** begin **
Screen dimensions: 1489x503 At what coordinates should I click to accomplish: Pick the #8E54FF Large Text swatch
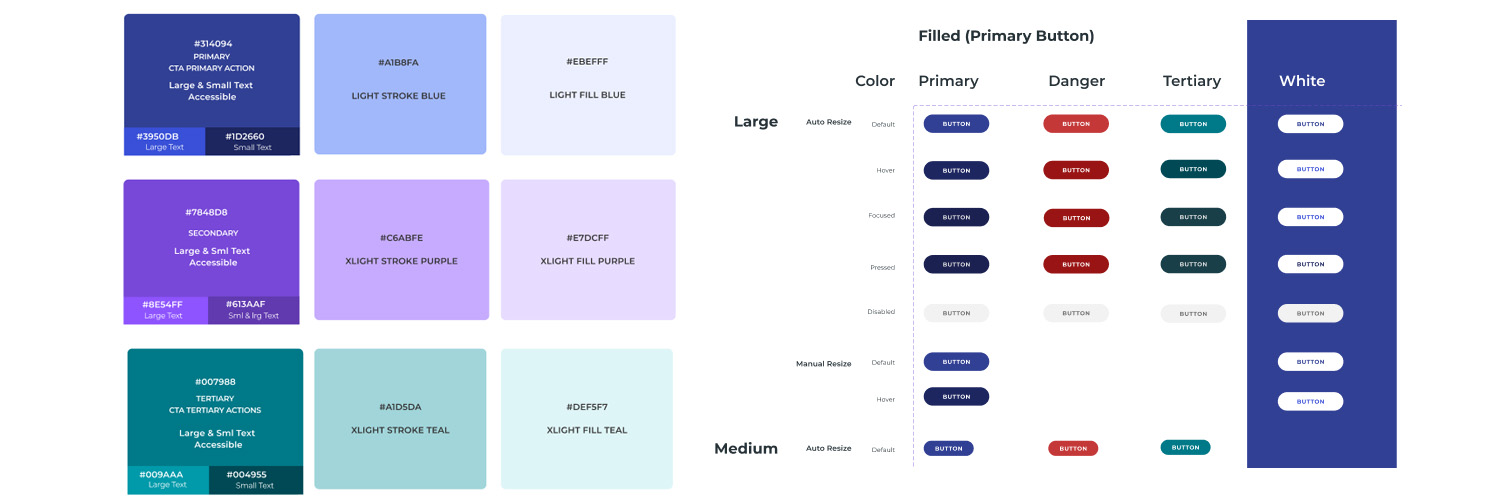pos(165,310)
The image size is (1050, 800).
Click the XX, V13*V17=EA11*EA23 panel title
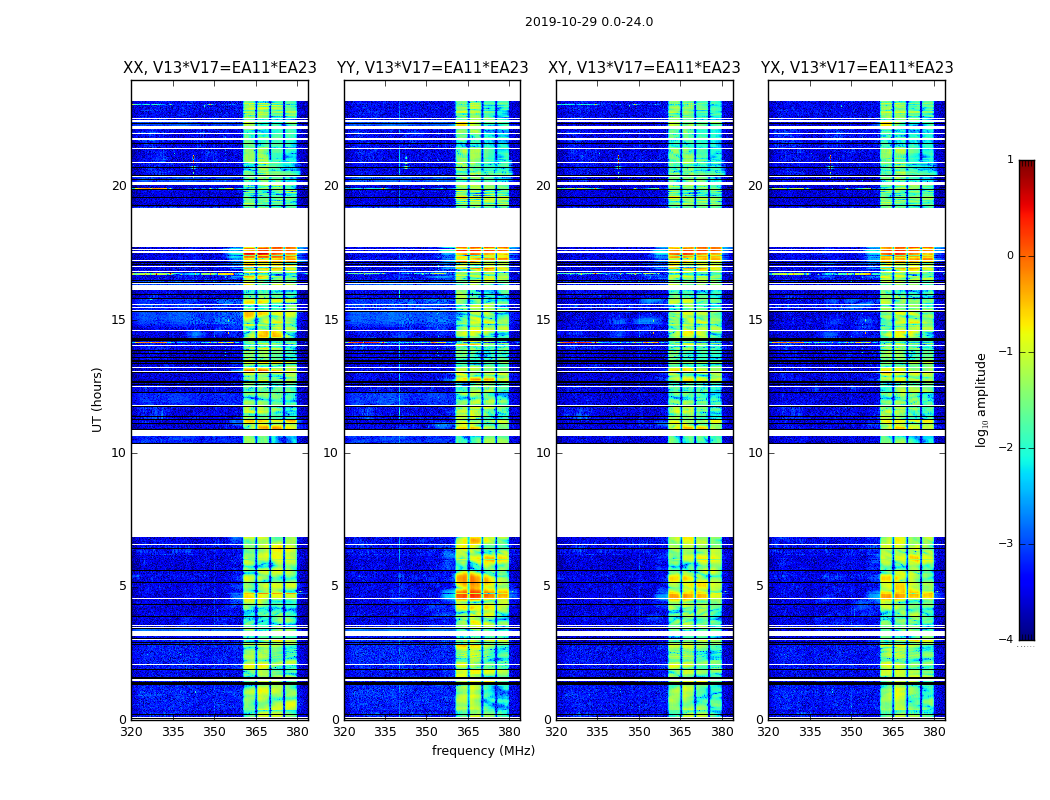[220, 68]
** end **
BRIEF: Can you repeat the listing with "swatch" swapped for "color chip", leaving everything else untouched and the pictures out?

SOLUTION FOR THIS TASK:
Screen dimensions: 1489x503 At what coordinates should I click to accomplish: Pick the #8E54FF Large Text color chip
pos(165,310)
The image size is (1050, 800).
Click the XX, V13*V17=EA11*EA23 panel title
[220, 68]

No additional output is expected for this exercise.